Alice Munro = Oscars gold
Canadian talent fared well in this year’s Oscar nominations, announced this morning. And in case you needed an excuse to catch the February 24 ceremony – if it happens – there’s a publishing tie-in, too.
Besides the best actress nod for Halifax’s Ellen Page for Juno, which is dominating Canadian headlines, Toronto director/actor/activist Sarah Polley is up for best adapted screenplay for her directorial debut Away From Her, based on the Alice Munro story “The Bear Came Over the Mountain.” Julie Christie also got a best actress nomination for her role in the film.
The news dovetails with a mini-debate on GalleyCat about how Polley’s film has accomplished the seemingly unthinkable by sexing up Alice Munro for a mass audience. Yesterday, a mildly scandalized reader complained about the new Vintage paperback edition for The View From Castle Rock (pictured above), first published in 2004.
“I saw the cover for the paperback of Alice Munro’s latest collection, The View from Castle Rock, in an ad in the NY Times Book Review,” a GalleyCat reader emails, “and Vintage has given the book a Sessalee Hensley makeover.” … [I]t’s not too hard to see what he’s talking about, although my reference point upon first glance wasn’t so much Hensley, the fiction buyer for Barnes & Noble, as it was all those chick lit covers with women’s legs and no faces. (Not to mention the hot pink lettering; nice touch, that!) “While I understand the effort to sell more copies, it seems like a desperate approach for such a great writer,” our source continues, addressing the “chick lit” question directly: “Is that Vintage’s marketing strategy? I guess, if it gets Munro into more people’s hands it’s a good thing, but for me there’s a real disconnect in tone between the cover and the contents.”
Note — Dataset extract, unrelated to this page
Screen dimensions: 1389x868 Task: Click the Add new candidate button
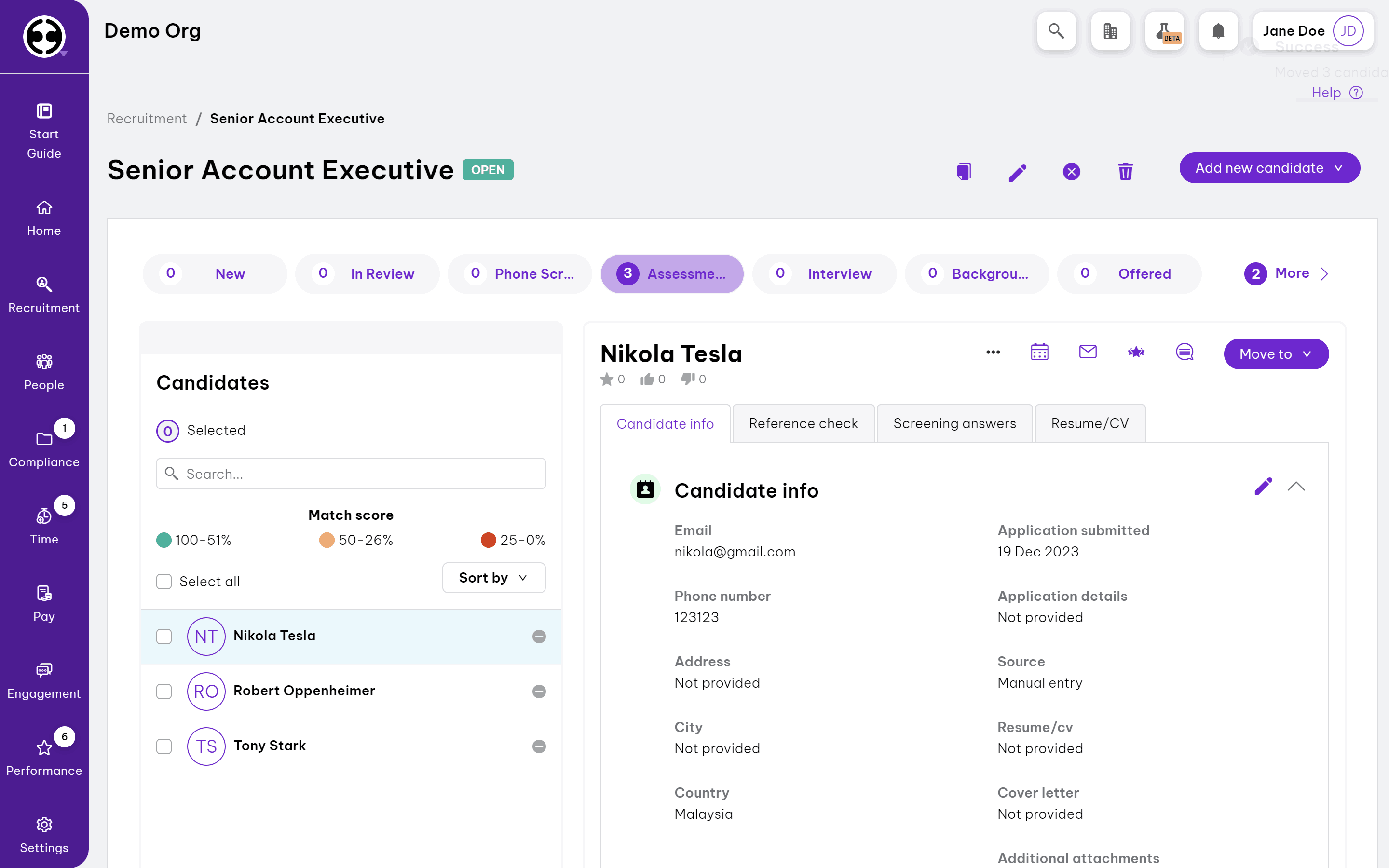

Today, another reader rebuts by asking if Munro’s (or Munro’s publisher’s) concession to the marketplace is really such a big deal. After all, in CanLit, as in Canadian film, opportunities to sell out are few and far between.
















It should be noted, first off, that these are the US editions that are being referred to (thus, no opportunity for CanLit or CanPub selling out here) - some will be relieved to know that the Cdn editions continue to be just as dire in trade as they were in hardcover (although, in fairness, those are bathing suits of a sort on the CDN trade).
This does underscore a certain dichotomy, however, in how Munro is perceived in the two different countries. Up here in the chilly north, she’s generally considered to be the province of the older, stuffier, more conservative set, whereas in the US her readership is much wider age-wise and demographically. The covers in both markets both reflect and perpetuate these different readerships for the same material.
(Yes, I know, sweeping generalizations, etc.)
Oh come ON. What’s wrong with making the book a little sexier? Why is a contemporary, stylish cover considered a “desperate approach”? God forbid we allow CanLit to appeal to a wider audience and sell a few more books! The horror!